21Anderes ergibt sich auch nicht nach Sinn und Zweck der Vorschrift, da § 20a Abs. 1 Satz 1 GasNEV in erster Linie als Regelung zur Förderung der Biogaseinspeisung zu verstehen ist, weshalb sowohl das Monitoring als auch die zeitliche Befristung Sinn ergeben. Das Monitoring trägt der Tatsache Rechnung, dass es im vorliegenden Fall letztlich um ein Zielkonflikt zwischen den widerstreitenden Zielen der Preisgünstigkeit und Umweltverträglichkeit der Energieversorgung gemäß § 1 Abs. 1 EnWG geht. Dabei ist zwar zu berücksichtigen, dass die dezentrale Einspeisung zur Entlastung bei den Transportnetzentgelten führt, doch ist es an der Stelle eine politische Entscheidung, ob die auf diesem Wege generierten wirtschaftlichen Vorteile Anlagenbetreibern oder Netzkunden zugutekommen sollen. So dient die zeitliche Befristung hier insbesondere auch der Vermeidung einer Überförderung der Anlagenbetreiber zu Lasten der Preisgünstigkeit. Dies Ergebnis wird auch durch den systematischen Vergleich mit der Regelung in § 12 Abs. 3 EEG 2004 bzw. § 21 Abs. 2 EEG 2009 gestützt, wonach die Vergütung gemäß EEG „jeweils für die Dauer von 20 Kalenderjahren zuzüglich des Inbetriebnahme-Jahres zu zahlen“ sind. Ganz ähnlich ist auch § 20a Abs. 1 GasNEV formuliert.
22Auch eine verfassungskonforme Auslegung gebietet insoweit kein anderes Ergebnis. Das Bundesverfassungsgericht unterscheidet bei rückwirkenden Gesetzen in ständiger Rechtsprechung zwischen Gesetzen mit einer sogenannten echten Rückwirkung, welche grundsätzlich nicht mit der Verfassung vereinbar sind und mit einer sogenannten unechten Rückwirkung, die im Grundsatz zulässig sind. Eine echte Rückwirkung entfaltet eine Rechtsnorm aber nur, wenn sie nachträglich in einen abgeschlossenen Sachverhalt ändernd eingreift. Hier liegt hingegen erkennbar ein Fall unechter Rückwirkung vor, weil die Gesetzesnovelle des Jahres 2010 lediglich einen zukünftigen Sachverhalt, nämlich die Einspeisung von Biogas durch die Klägerin ab dem Jahre 2019 neu regelt.

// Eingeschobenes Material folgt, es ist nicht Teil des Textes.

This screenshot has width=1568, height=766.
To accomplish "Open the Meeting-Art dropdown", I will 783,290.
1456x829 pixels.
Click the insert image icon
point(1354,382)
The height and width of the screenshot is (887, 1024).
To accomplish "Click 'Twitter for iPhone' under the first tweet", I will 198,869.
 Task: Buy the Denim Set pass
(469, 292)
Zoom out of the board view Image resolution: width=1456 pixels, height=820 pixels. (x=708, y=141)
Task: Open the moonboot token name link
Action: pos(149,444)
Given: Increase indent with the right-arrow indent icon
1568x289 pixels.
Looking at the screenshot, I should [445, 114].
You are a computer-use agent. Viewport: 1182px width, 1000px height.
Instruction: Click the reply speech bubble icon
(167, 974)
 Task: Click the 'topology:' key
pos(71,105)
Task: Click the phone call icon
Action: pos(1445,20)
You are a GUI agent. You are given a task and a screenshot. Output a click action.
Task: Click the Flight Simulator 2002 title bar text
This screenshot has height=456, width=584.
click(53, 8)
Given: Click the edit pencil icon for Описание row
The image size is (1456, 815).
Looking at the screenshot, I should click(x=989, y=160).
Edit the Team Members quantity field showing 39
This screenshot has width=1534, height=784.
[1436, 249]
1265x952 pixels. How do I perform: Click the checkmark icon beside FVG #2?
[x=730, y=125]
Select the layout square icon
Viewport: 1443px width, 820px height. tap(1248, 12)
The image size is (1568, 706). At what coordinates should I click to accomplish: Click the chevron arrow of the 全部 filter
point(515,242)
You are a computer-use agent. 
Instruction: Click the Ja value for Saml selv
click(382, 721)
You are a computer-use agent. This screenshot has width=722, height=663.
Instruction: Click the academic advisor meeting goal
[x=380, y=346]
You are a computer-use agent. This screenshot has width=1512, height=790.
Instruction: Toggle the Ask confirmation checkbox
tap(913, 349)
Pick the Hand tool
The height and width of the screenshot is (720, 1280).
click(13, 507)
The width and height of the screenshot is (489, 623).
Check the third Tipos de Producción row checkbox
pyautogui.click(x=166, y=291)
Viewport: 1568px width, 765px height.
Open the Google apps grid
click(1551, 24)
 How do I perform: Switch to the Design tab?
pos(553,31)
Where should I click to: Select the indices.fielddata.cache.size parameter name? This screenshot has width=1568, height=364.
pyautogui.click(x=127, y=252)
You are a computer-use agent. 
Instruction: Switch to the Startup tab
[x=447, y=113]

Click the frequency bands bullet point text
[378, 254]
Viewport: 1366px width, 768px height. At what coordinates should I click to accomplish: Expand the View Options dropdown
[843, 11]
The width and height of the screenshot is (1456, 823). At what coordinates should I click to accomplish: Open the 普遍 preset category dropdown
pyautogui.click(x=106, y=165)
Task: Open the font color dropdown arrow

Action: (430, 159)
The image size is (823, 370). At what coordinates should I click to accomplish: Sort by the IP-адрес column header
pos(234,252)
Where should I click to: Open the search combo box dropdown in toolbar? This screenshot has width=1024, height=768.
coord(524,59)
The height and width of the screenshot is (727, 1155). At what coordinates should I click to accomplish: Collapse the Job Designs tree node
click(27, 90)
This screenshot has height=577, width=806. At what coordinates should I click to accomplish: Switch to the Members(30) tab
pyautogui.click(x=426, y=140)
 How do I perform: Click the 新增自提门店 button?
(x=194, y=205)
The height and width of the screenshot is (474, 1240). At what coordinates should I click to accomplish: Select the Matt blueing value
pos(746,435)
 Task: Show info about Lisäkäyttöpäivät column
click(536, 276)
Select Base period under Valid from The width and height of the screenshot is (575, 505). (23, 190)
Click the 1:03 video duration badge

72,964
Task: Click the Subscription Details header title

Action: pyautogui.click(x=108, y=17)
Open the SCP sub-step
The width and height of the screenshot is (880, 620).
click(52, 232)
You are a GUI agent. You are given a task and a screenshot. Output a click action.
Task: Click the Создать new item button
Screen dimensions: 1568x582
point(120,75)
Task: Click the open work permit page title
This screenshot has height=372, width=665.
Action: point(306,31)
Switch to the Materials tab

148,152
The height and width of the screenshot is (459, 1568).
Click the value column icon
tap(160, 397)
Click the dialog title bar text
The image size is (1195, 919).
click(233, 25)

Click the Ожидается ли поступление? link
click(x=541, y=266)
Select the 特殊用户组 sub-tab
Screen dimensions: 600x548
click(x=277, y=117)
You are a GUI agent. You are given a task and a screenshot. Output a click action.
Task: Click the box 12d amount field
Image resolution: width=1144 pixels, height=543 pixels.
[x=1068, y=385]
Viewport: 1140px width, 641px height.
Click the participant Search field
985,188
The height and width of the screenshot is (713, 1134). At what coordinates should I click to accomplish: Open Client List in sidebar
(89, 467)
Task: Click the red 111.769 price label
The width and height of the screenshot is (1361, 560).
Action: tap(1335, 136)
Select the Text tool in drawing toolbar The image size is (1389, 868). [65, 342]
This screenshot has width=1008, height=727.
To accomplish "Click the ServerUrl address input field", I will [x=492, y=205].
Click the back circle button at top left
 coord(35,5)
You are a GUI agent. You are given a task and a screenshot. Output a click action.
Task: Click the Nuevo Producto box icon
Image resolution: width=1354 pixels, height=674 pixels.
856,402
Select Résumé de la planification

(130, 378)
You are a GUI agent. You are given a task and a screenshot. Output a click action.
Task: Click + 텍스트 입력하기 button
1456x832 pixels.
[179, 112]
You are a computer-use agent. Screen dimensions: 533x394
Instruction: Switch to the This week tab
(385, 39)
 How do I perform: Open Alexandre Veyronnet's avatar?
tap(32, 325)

23Schließlich ist entgegen der Auffassung der Klägerin auch nicht davon auszugehen, dass ein Anspruch zumindest bis zum 30.09.2020 besteht, da die 10-Jahresfrist eben nicht ab Inkrafttreten der gesetzlichen Neuregelung am 09.09.2010 gerechnet werden kann, weil der Wortlaut der Norm dieses Verständnis gerade nicht trägt. Denn er stellt erkennbar und eindeutig auf die Inbetriebnahme ab.
24Darüber hinaus besteht schließlich auch kein vertraglicher Anspruch. In Ziff. 7 der Allgemeinen Geschäftsbedingungen für den Gasnetzzugang hat sich die Beklagte verpflichtet, an die Klägerin ein Entgelt für vermiedene Netzkosten „in der gesetzlich festgelegten Höhe“ zu zahlen, zudem ist in Ziff. 8 explizit vom Entgelt für vermiedene Netzkosten nach § 20a GasNEV die Rede. Durch diesen eindeutigen Verweis auf die gesetzliche Regelung kann das Auslegungsergebnis nach §§ 133, 157 BGB auch auf Grundlage der wechselseitigen Interessen der Partei daher allein dahingehend, dass ein Anspruch wegen vermiedener Netzentgelte nur im Gleichlauf mit den gesetzlichen Zahlungspflichten vereinbart sein sollte.
25Damit war aber zu entscheiden wie geschehen.
26Die Kostenentscheidung folgt aus § 91 ZPO, die Entscheidung zur vorläufigen Vollstreckbarkeit findet ihre Grundlage in § 709 ZPO.